- **Item position entries**:
[BEGIN]
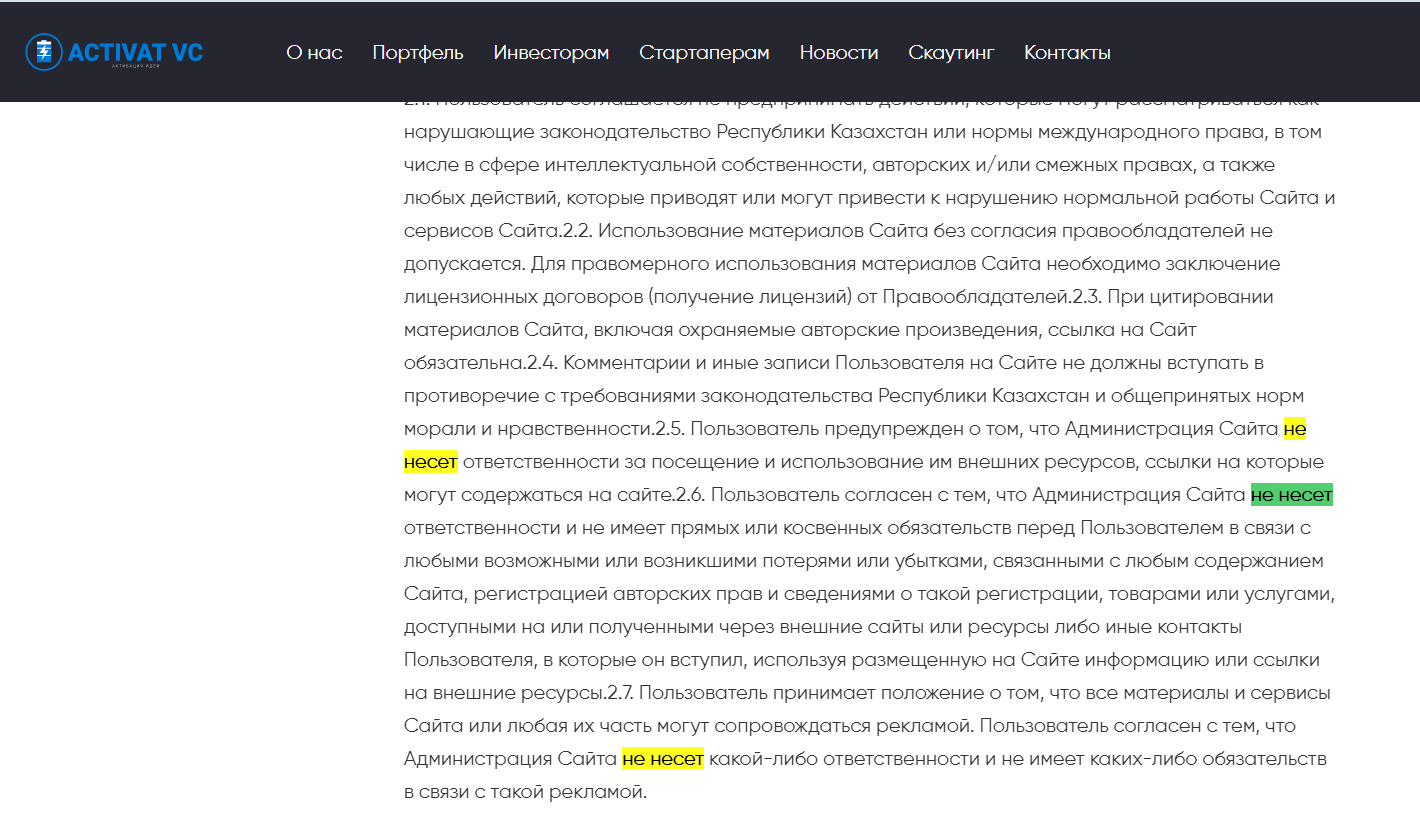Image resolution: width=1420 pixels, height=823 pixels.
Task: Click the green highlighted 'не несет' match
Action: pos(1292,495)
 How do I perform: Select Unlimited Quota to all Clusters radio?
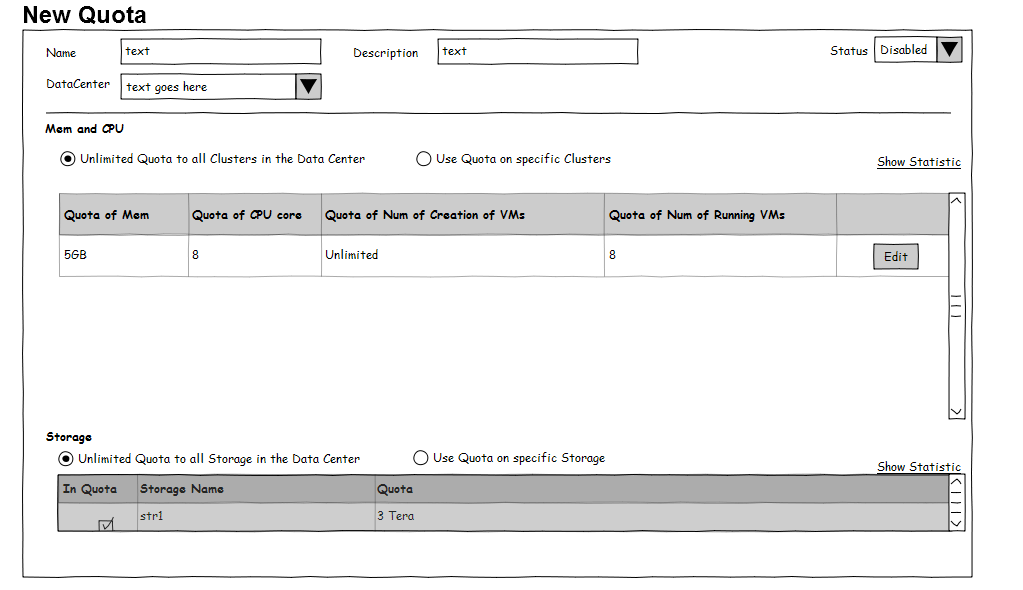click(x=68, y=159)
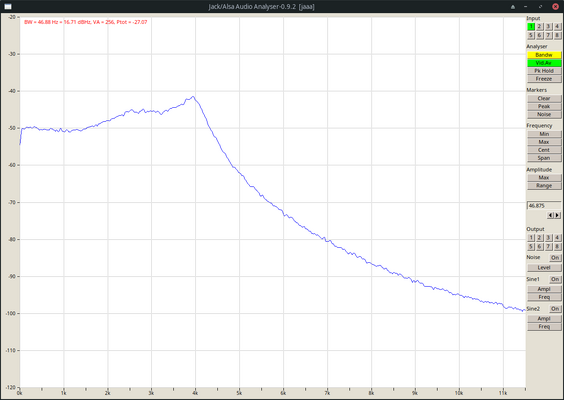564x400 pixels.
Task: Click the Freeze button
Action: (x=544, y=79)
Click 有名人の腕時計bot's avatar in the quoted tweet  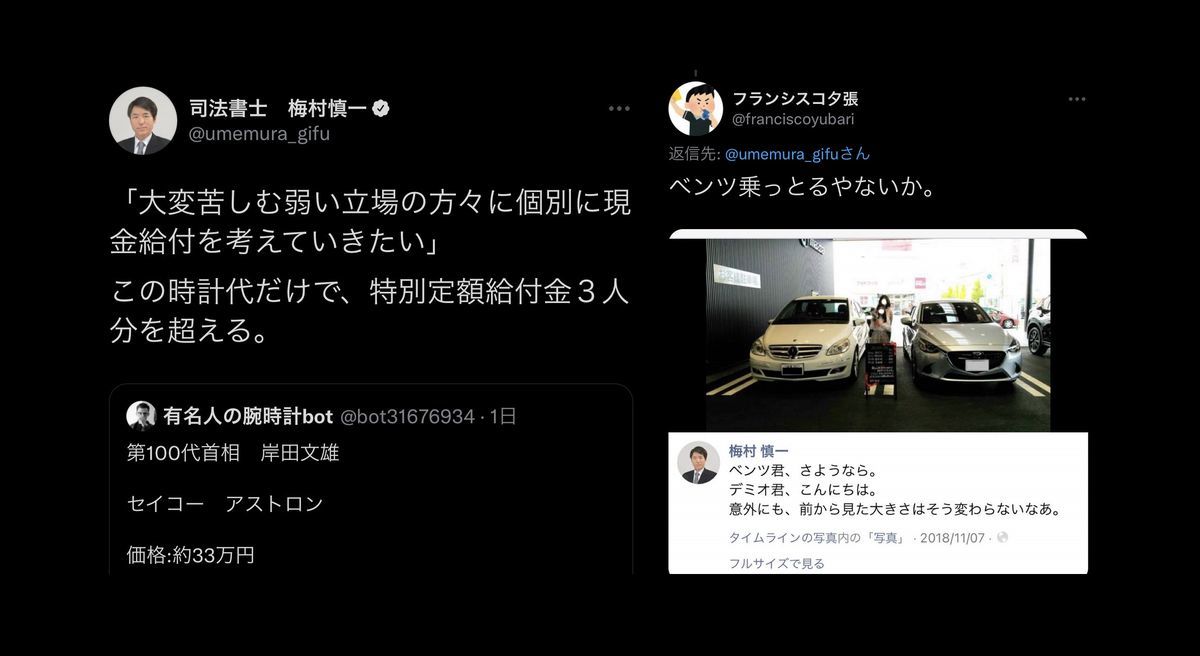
[END]
- **To do**:
Copy out every one of the items above word for word, omitting the pictures.

- **Response to this task**:
Image resolution: width=1420 pixels, height=823 pixels.
Task: Click the green highlighted 'не несет' match
Action: pos(1292,495)
 How do I perform: Select Unlimited Quota to all Clusters radio?
click(x=68, y=159)
564x400 pixels.
Task: Click the Freeze button
Action: (x=544, y=79)
Click 有名人の腕時計bot's avatar in the quoted tweet  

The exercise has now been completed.